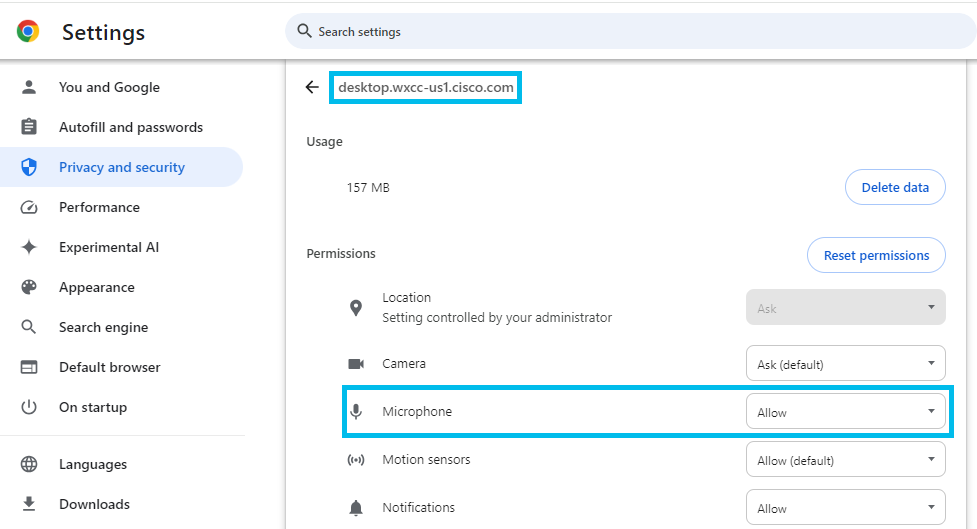
Task: Click the Experimental AI sparkle icon
Action: tap(29, 247)
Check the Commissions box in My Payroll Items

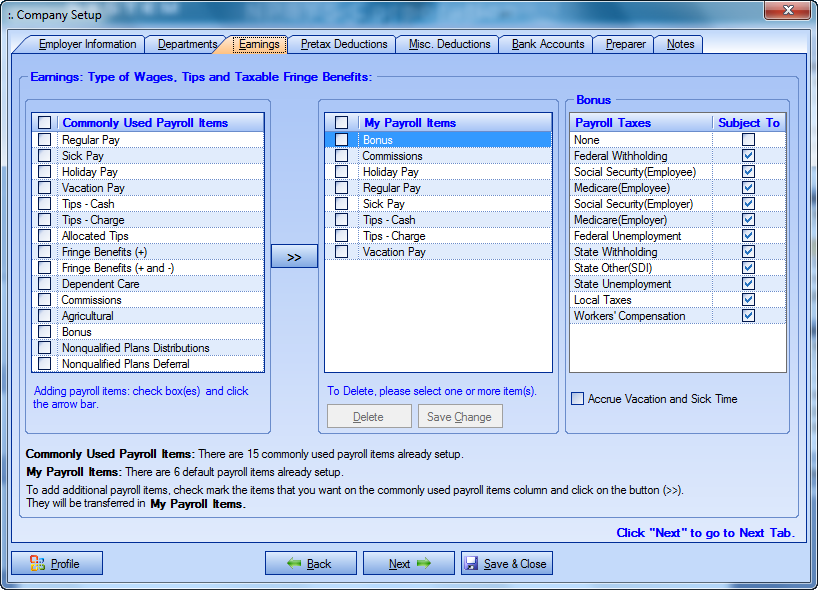(341, 156)
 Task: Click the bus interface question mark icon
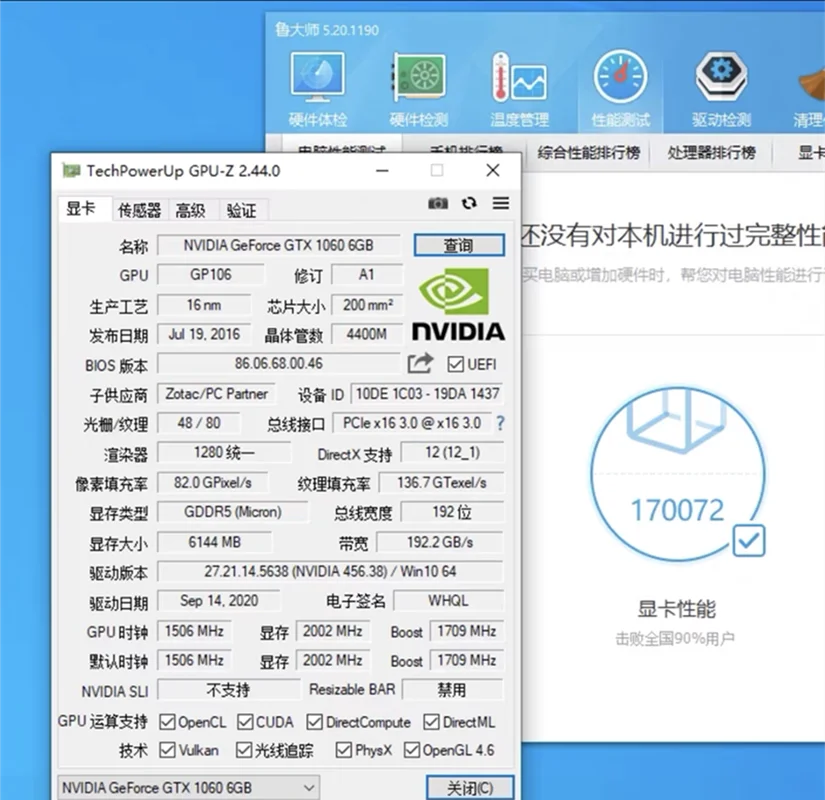[x=500, y=423]
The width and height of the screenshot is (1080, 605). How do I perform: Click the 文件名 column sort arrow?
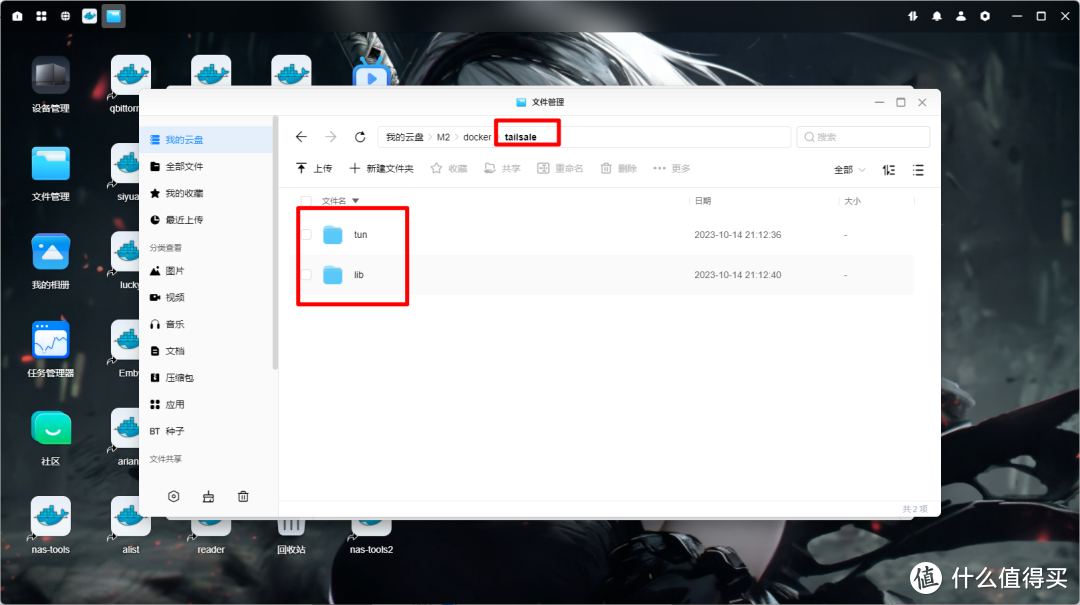[355, 201]
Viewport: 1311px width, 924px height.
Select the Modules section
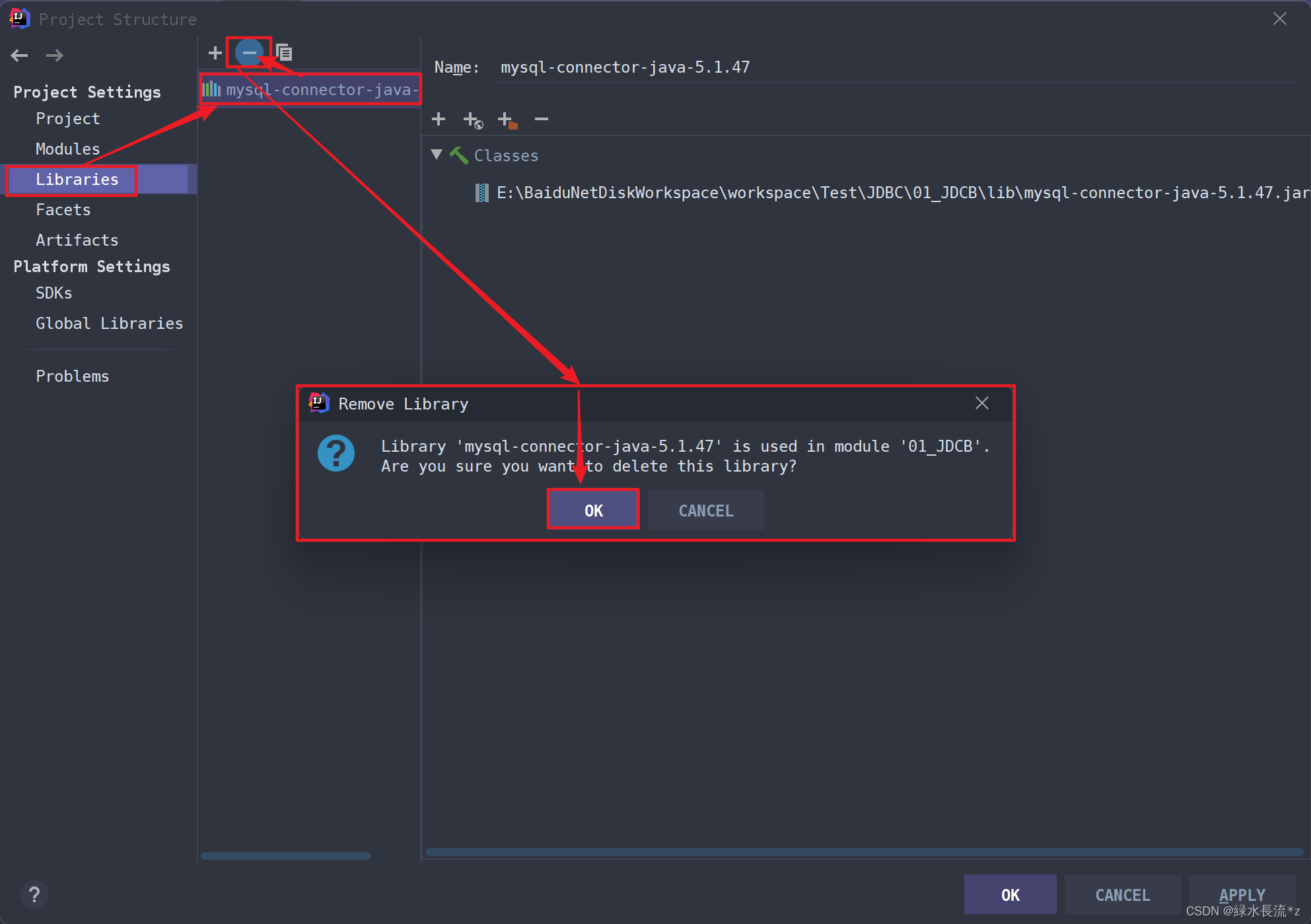pos(65,148)
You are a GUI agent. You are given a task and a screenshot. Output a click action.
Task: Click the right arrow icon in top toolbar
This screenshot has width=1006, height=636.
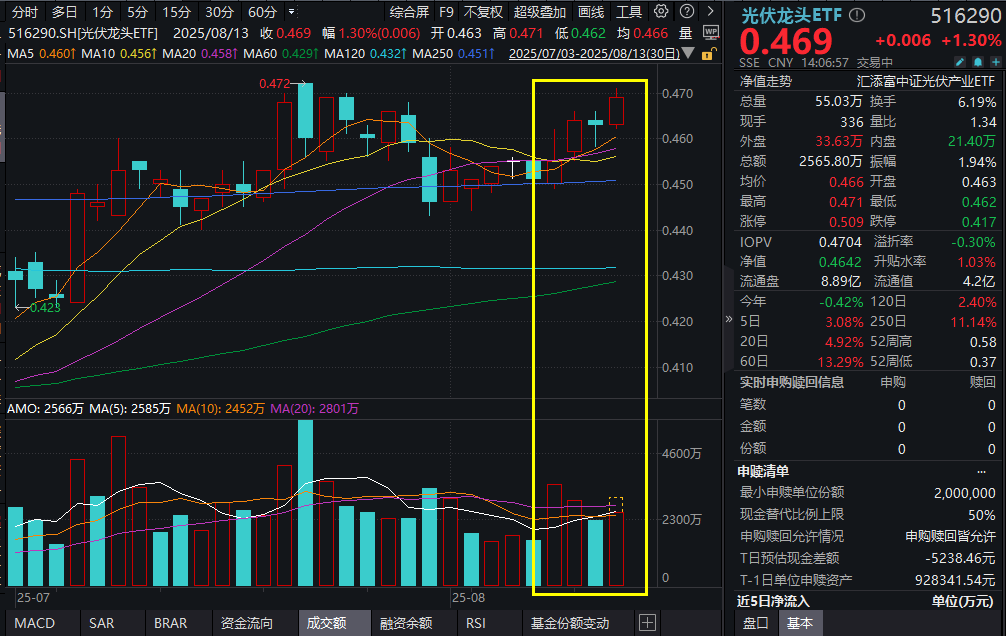click(x=710, y=12)
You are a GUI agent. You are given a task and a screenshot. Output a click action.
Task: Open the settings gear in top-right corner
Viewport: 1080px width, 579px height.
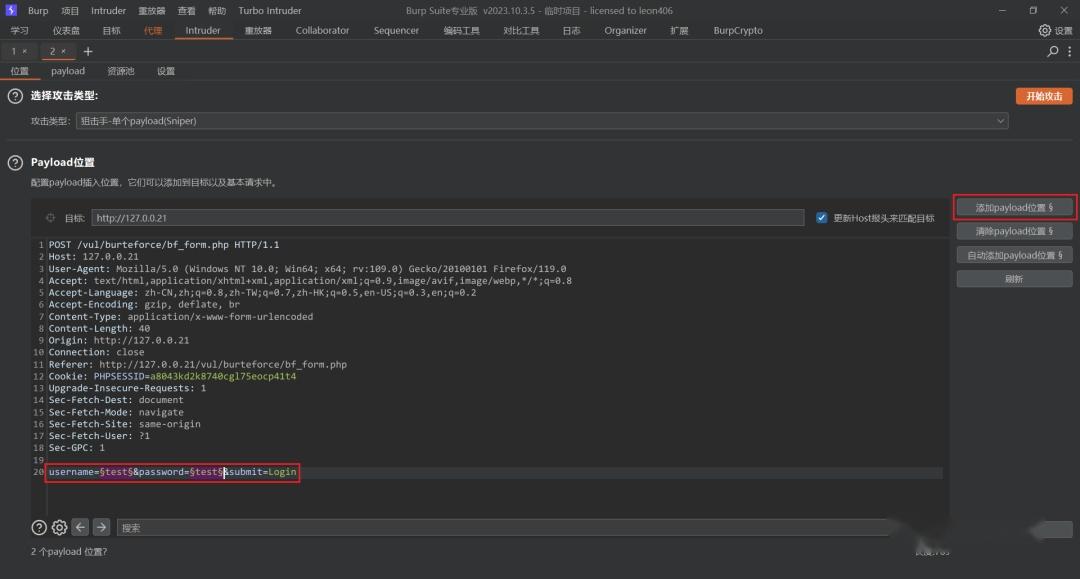tap(1045, 31)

··········

_WORK INSTRUCTION_
Lines containing the word "right" are to be located in the entries and copied.

_RESPONSE AREA_
Task: Click the right arrow icon in top toolbar
Task: Open the settings gear in top-right corner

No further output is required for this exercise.